Lateral keystone: the cartilaginous dorsum and upper lateral cartilages have been dissected from the W point. The lateral crus is pushed posteriorly, the vertical scroll ligament is dissected off the SMAS and the upper lateral cartilage plane is reached ( Fig. 8 A). Dissecting the bony dorsum from the midline is more difficult. Dissecting the sides is easier. The caudal edge of the bone is encountered with subperichondrial dissection as the upper lateral cartilages go under the bone ( Fig. 8 B). The caudal edge of the bone has a sharp structure. The sharp periosteum tip of the Daniel-Cakir elevator is used to scratch the caudal edge of the bone and the periosteum is easily cut between the sharp edge of the bone and the sharp tip of the elevator ( Fig. 8 C). Tightening up the skin of the upper lateral cartilages with a Crile retractor aids periosteal dissection. Limited or wide dissection is carried out according to the planned nasal dorsum technique ( Fig. 8 D). After the contralateral side is dissected, the periosteum of the bony cap is cut with a periosteal elevator. The midline is dissected, and the dissected right and left sides are united.

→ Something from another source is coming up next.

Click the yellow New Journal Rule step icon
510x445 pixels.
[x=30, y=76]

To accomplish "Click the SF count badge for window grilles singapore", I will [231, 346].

The medial perichondrium of the domes: a window is created between the 2 layers of the Pitanguy ligament to deliver and suture the nasal tip cartilages. In this way, the Pitanguy ligament is preserved. For this procedure, small hooks are placed under both domes and pulled laterally and handed to the assistant. The nostril apex is retracted with a Crile retractor. Scissors are used to dissect 1 to 2 mm from where the perichondrium of both domes end ( Fig. 9 A). In cases where the tip needs to be narrowed, 1 to 2 mm perichondrium of the dome may be left attached to the deep Pitanguy ligament ( Fig. 9 B). This 1 to 2 mm perichondrium may be resected. Approaching from the nostril close to the surgeon, a window is created using scissors, with the blades of the scissor’s vertical to the face ( Fig. 9 C, D). In this way, the deep layer of the Pitanguy ligament is left below and the superficial layer above. Especially in patients in whom the lobule is to be elongated, dissection is continued superiorly to create a big enough space. Supratip breakpoint will form where the dissection ends. Marking the projection of the end of the dissection helps the surgeon and roughly shows the breakpoint. Supratip breakpoint is approximately in the middle between the tip and K point. The window between the 2 layers of the Pitanguy ligament is widened until the footplates to allow for the delivery of the domes ( Fig. 9 E). Tip surgery can easily be performed by preserving the Pitanguy ligament ( Fig. 9 F). When the tip surgery is finished, if the supratip breakpoint is prominent more than necessary, the dissection is continued cranially. If this is not sufficient, the lateral crural cephalic resection cartilages can be crushed and placed over the Pitanguy ligament. The Pitanguy ligament may be needed to be cut in patients with thin skin and over projection.